ペンバートン

マダム・イン・ニューヨークのペンバートンのレビュー・感想・評価

4.5
外国語学習という異文化との接触を通じて自らの価値観をより相対化し、誇りをもって自身を肯定する物語。インド国内において、家庭に入った女性が狭いコミュニティに囚われながら家族の世話のみを本分とされ、「内」と「外」いずれにおいても疎外感や自尊心の喪失を感じてしまうシャシの状況は、日本旧来の家父長制やそれに基づく価値観に非常に類似していて、国際的に意外と共通するところがあるのだな、と感じた。また、そのシャシがニューヨークの摩天楼の下をコーヒー片手に、サリーの上にコートを羽織って歩む姿は、ある種エスニックなインドの文化と資本主義的なアメリカ文化が物質的に融和しているようですごく好みだった。彼女が語学学校で自信を取り戻すという精神的解放の過程もただただ微笑ましくて良い。
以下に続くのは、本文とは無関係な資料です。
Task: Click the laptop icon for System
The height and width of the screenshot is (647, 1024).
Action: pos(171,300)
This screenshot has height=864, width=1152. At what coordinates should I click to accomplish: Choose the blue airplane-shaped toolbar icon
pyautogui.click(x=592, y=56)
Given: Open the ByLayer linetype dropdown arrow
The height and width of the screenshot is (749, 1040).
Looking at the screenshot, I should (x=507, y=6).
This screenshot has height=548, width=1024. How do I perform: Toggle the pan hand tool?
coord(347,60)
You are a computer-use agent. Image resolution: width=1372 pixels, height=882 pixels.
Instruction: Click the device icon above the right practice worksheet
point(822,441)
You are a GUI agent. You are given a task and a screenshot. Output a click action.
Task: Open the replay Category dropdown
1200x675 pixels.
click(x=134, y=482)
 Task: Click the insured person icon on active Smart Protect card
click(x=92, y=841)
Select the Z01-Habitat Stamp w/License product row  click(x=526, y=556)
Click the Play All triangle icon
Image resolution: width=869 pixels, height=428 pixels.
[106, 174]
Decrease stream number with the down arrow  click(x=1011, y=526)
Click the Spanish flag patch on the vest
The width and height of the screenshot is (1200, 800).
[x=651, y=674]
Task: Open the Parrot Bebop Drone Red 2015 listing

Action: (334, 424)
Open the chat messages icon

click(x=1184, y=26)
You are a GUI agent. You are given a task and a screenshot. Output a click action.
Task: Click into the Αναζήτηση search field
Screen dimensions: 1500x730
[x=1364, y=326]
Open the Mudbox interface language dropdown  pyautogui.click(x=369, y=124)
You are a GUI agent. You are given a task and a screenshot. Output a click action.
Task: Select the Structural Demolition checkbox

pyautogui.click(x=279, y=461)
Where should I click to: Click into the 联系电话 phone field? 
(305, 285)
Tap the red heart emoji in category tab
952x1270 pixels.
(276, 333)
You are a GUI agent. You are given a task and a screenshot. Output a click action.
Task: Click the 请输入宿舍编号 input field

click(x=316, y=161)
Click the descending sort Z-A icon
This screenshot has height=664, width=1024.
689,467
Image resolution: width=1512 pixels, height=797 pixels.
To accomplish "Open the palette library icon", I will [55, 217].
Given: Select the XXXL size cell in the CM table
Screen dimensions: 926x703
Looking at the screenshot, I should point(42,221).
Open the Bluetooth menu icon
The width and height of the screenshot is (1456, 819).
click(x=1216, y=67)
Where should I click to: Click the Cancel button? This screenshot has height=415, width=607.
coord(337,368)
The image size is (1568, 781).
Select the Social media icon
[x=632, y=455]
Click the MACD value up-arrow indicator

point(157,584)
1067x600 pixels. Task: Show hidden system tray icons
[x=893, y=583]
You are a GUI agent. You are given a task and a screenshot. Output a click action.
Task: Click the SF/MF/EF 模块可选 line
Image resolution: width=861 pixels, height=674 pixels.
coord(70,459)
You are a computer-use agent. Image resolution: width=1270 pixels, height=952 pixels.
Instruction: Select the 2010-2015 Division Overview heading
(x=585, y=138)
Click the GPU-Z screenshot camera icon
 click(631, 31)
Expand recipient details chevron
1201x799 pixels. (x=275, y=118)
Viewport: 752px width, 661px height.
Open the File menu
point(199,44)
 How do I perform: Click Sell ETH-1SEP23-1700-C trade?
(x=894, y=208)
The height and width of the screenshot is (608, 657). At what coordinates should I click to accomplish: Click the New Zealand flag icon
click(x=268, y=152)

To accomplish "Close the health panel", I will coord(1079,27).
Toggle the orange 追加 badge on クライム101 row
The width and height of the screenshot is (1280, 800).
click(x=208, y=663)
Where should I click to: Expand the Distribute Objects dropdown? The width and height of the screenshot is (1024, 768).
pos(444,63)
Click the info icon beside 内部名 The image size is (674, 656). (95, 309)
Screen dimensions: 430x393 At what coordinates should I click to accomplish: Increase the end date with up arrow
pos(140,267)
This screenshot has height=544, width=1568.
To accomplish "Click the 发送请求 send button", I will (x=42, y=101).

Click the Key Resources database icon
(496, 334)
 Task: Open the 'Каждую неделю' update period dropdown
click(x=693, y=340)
加えて、女性という観点から言えば知らない土地で安易に恋に落ちたりしない点も良かった。勿論、ローランは優しげで魅力的なキャラクターだったが、シャシ自身が自分の求めるものをうまく峻別できているような描き方でさすが女性監督の作品だな、と感じる。

シャシはめちゃくちゃ愛らしいキャラクターだし、ボリウッド的な音楽も抜群に良かった。個人的にはハイブランドの名前を言いまくる曲が好き。英語学習のモチベーションも高まる良い映画。